## INSTRUCTION
Summarize the Project Scorpio piece below in two sentences.

## PAGE EXTRACT
-*-

First let’s talk about “The Beast” that is Project Scorpio

For those unaware of what to expect from Project Scorpio, lets go back to Microsoft’s E3 2016 event and allow Xbox marketing boss Aaron Greenberg explain, “We’re building a beast.”

Greenberg quickly pointed out that the team behind this beast was “fired up” about Scorpio and then explained why.

“It’s gonna be the most powerful console ever made, and as a guy who was here when we built the original Xbox, that being such a powerful box, and we pioneered with Xbox Live, and some of those innovative games, it really feels like we’re getting back to our roots.”

“I think the team here, we’re all gamers and we love what we do–and I’ve never seen the morale this high,” he explained speaking of the 8 core system with 320GB memory bandwidth and its ridiculous six teraflop performance that promises uncomprossed and uncompromised 4K action for its users. “People are fired up about what we’re delivering this year for our fans, and the vision of what we’re doing with Project Scorpio. It’s a pretty special time.”

Ahead of the release of Scorpio, expect Microsoft to kick it into high gear next year with its largest release of in house games for its Xbox line.

“Of course the games is what it’s all about, right?” he said. “This year we’ve shown that over the next year we’ll launch more first-party games that we’re developing with our internal studios and our partners that we’ve ever had in the history of Xbox.”

Now we know about the “beast.” How much will Project Scorpio cost?

-*-

## ENTRIES PROVIDED
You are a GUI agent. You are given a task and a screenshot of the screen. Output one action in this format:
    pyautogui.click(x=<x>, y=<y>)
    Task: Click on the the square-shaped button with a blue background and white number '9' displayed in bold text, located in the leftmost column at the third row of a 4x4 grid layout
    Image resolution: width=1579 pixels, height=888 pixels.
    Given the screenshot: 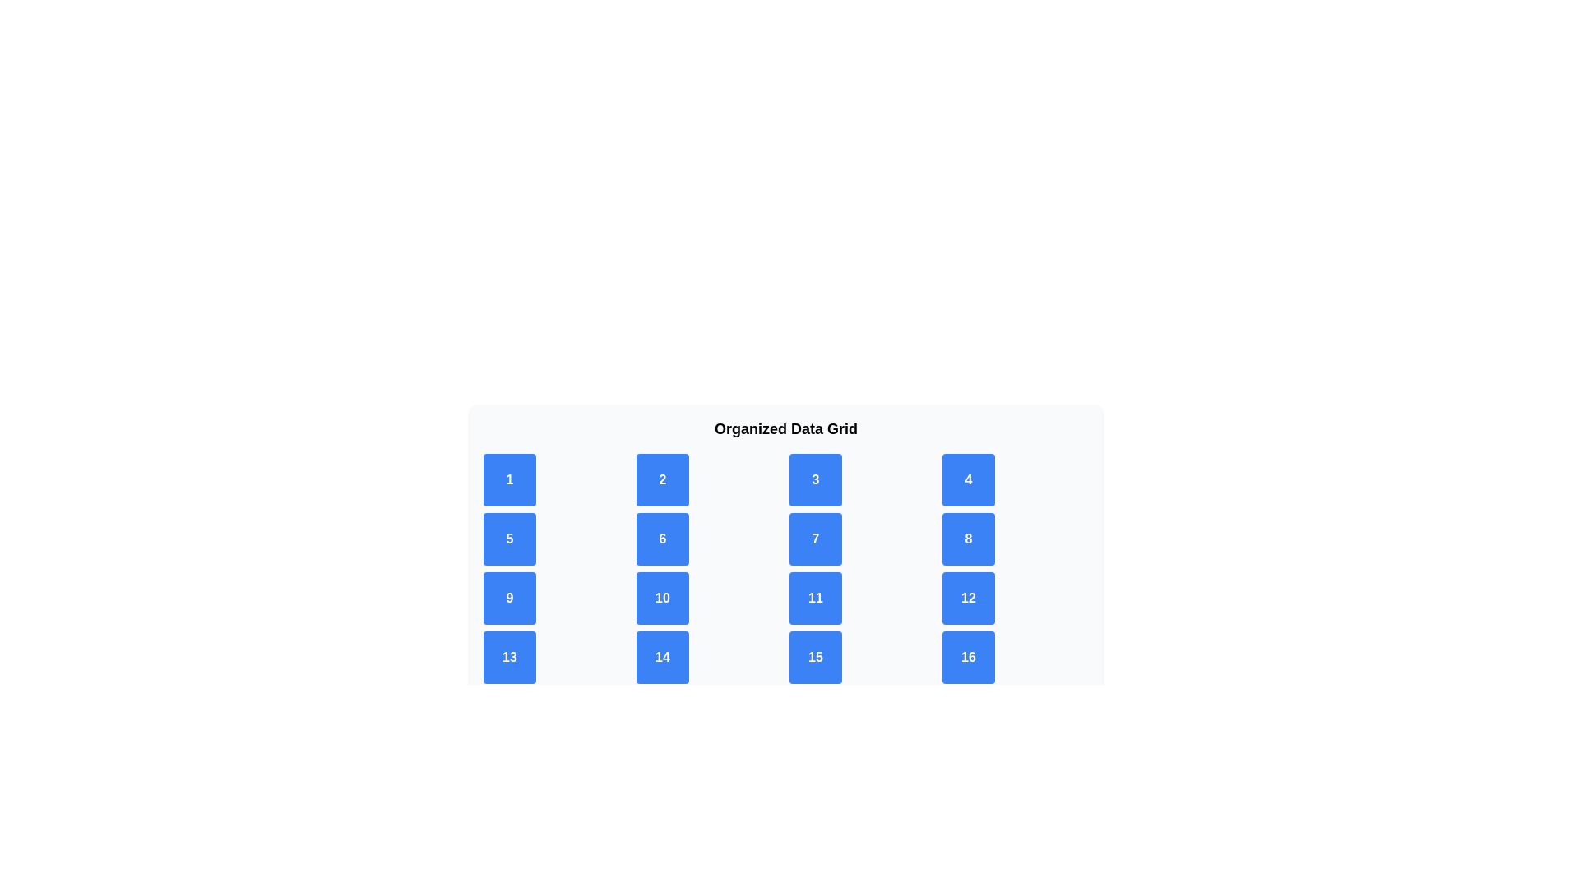 What is the action you would take?
    pyautogui.click(x=508, y=599)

-*-

## WRITTEN SOLUTION
At Microsoft's E3 2016 event, Xbox marketing boss Aaron Greenberg called Project Scorpio "a beast" and the most powerful console ever made: an 8-core system with 320GB memory bandwidth and six teraflops of performance that promises 4K play. He said the team's morale was the highest he had seen, and that over the next year Xbox would launch more first-party games than ever before in its history.